(MATERIAL PROVIDED Opens)
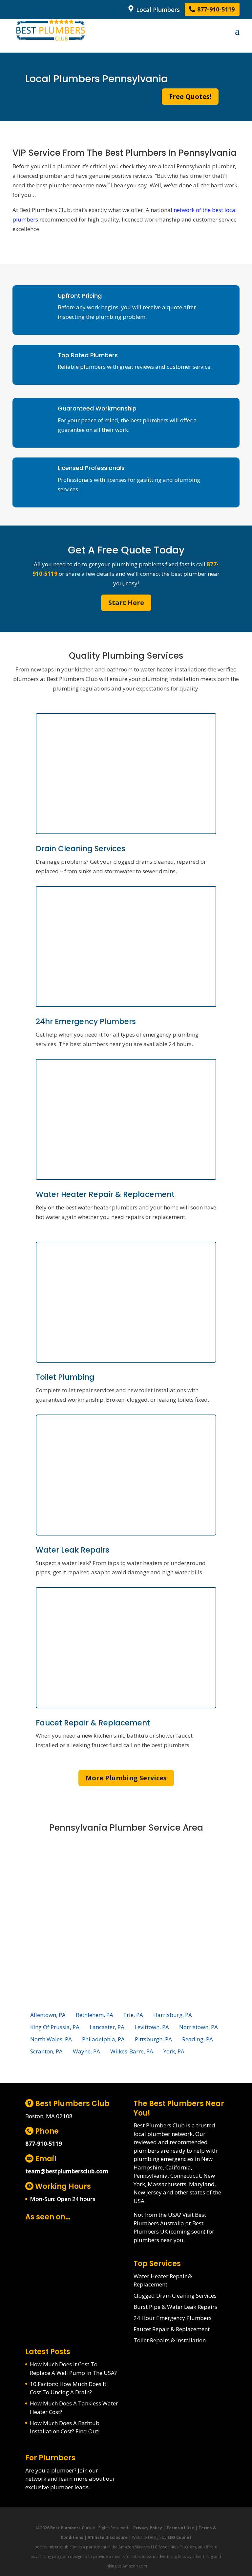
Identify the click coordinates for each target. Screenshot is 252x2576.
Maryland (202, 2184)
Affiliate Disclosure (108, 2537)
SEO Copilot (179, 2537)
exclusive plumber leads (57, 2487)
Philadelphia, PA (103, 2039)
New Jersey (148, 2192)
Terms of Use (180, 2528)
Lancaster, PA (107, 2027)
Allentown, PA (48, 2015)
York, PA (173, 2051)
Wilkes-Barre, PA (131, 2051)
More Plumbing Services (126, 1777)
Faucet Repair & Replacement (93, 1723)
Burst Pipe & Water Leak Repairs (175, 2306)
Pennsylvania (151, 2175)
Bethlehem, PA (94, 2015)
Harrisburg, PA (172, 2015)
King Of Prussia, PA (54, 2027)
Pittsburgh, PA (153, 2039)
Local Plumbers (157, 9)
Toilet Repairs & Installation (170, 2340)
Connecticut (185, 2175)
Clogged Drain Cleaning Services (175, 2295)
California (178, 2167)
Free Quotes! (190, 96)
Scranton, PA (46, 2051)
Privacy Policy (147, 2528)
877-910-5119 (215, 9)
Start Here (126, 602)
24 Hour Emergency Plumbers (173, 2318)
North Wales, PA (51, 2039)
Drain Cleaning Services (80, 848)
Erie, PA (133, 2015)
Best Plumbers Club (70, 2528)
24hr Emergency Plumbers (86, 1021)
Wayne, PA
(MATERIAL PROVIDED Closes)
**WHAT YOU SHOULD DO**
Where the records above contain a line with "New Jersey (148, 2192)", repeat that line and each later line through the end, exactly, and nothing more.

**RESULT FOR THIS TASK**
New Jersey (148, 2192)
Terms of Use (180, 2528)
Lancaster, PA (107, 2027)
Allentown, PA (48, 2015)
York, PA (173, 2051)
Wilkes-Barre, PA (131, 2051)
More Plumbing Services (126, 1777)
Faucet Repair & Replacement (93, 1723)
Burst Pipe & Water Leak Repairs (175, 2306)
Pennsylvania (151, 2175)
Bethlehem, PA (94, 2015)
Harrisburg, PA (172, 2015)
King Of Prussia, PA (54, 2027)
Pittsburgh, PA (153, 2039)
Local Plumbers (157, 9)
Toilet Repairs & Installation (170, 2340)
Connecticut (185, 2175)
Clogged Drain Cleaning Services (175, 2295)
California (178, 2167)
Free Quotes! (190, 96)
Scranton, PA (46, 2051)
Privacy Policy (147, 2528)
877-910-5119 (215, 9)
Start Here (126, 602)
24 Hour Emergency Plumbers (173, 2318)
North Wales, PA (51, 2039)
Drain Cleaning Services (80, 848)
Erie, PA (133, 2015)
Best Plumbers Club (70, 2528)
24hr Emergency Plumbers (86, 1021)
Wayne, PA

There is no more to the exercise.